In 1989, Lescure and Meyniel proved, for d=5, 6, that every d-chromatic graph contains an immersion of Kd, and in 2003 Abu-Khzam and Langston conjectured that this holds for all d. In 2010, DeVos, Kawarabayashi, Mohar, and Okamura proved this conjecture for d = 7. In each proof, the d-chromatic assumption was not fully utilized, as the proofs only use the fact that a d-critical graph has minimum degree at least d - 1. DeVos, Dvor\'ak, Fox, McDonald, Mohar, and Scheide show the stronger conjecture that a graph with minimum degree d-1 has an immersion of Kd fails for d=10 and d≥ 12 with a finite number of examples for each value of d, and small chromatic number relative to d, but it is shown that a minimum degree of 200d does guarantee an immersion of Kd.

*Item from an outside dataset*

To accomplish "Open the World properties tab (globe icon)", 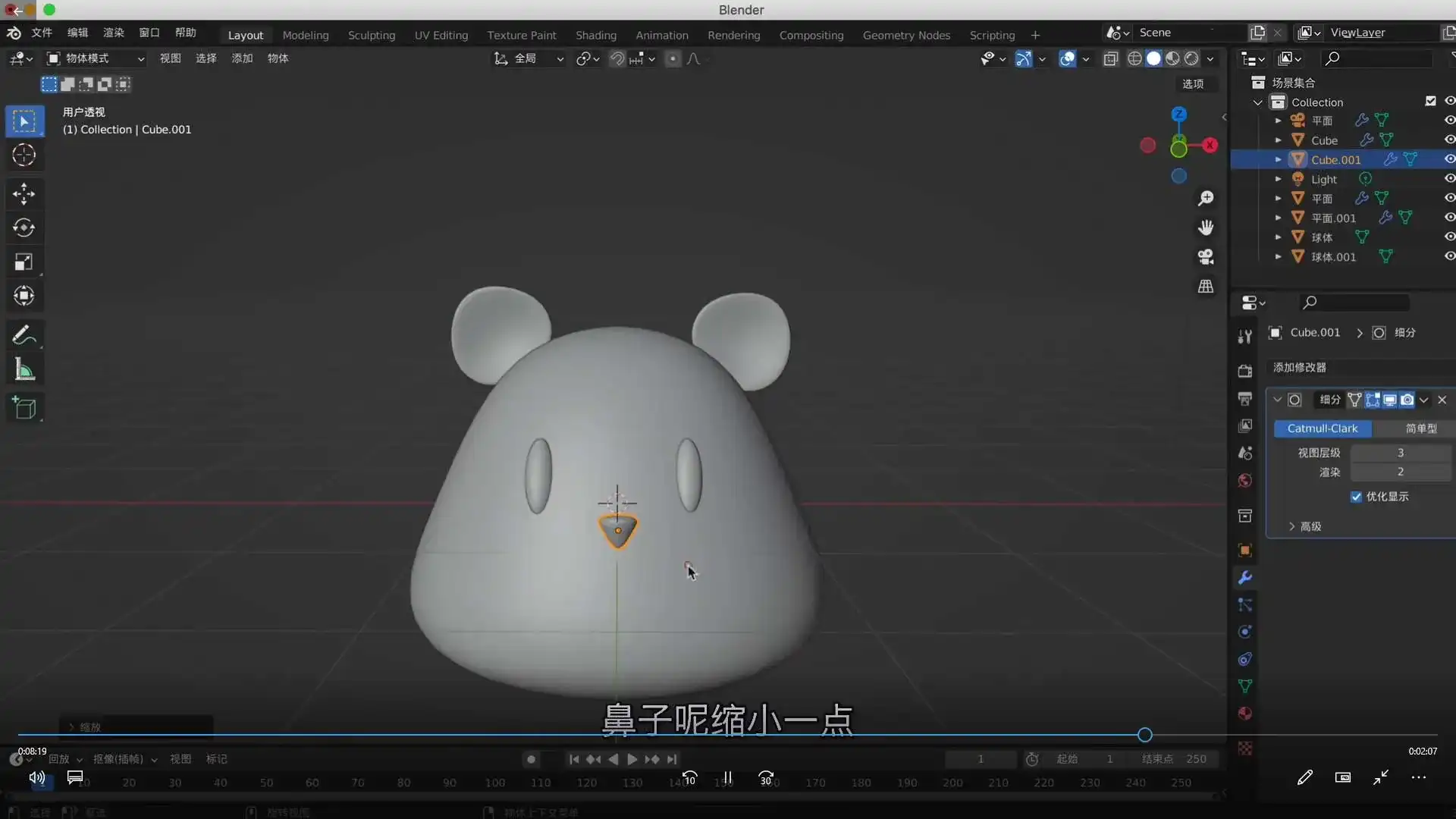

In this paper we show that the stronger conjecture is false for d=8,9,11 and give infinite families of examples with minimum degree d-1 and chromatic number d-3 or d-2 that do not contain an immersion of Kd. Our examples can be up to (d-2)-edge-connected. We show, using Haj\'os' Construction, that there is an infinite class of non-(d-1)-colorable graphs that contain an immersion of Kd. We conclude with some open questions, and the conjecture that a graph G with minimum degree d - 1 and more than |V(G)|1+m(d+1) vertices of degree at least md has an immersion of Kd.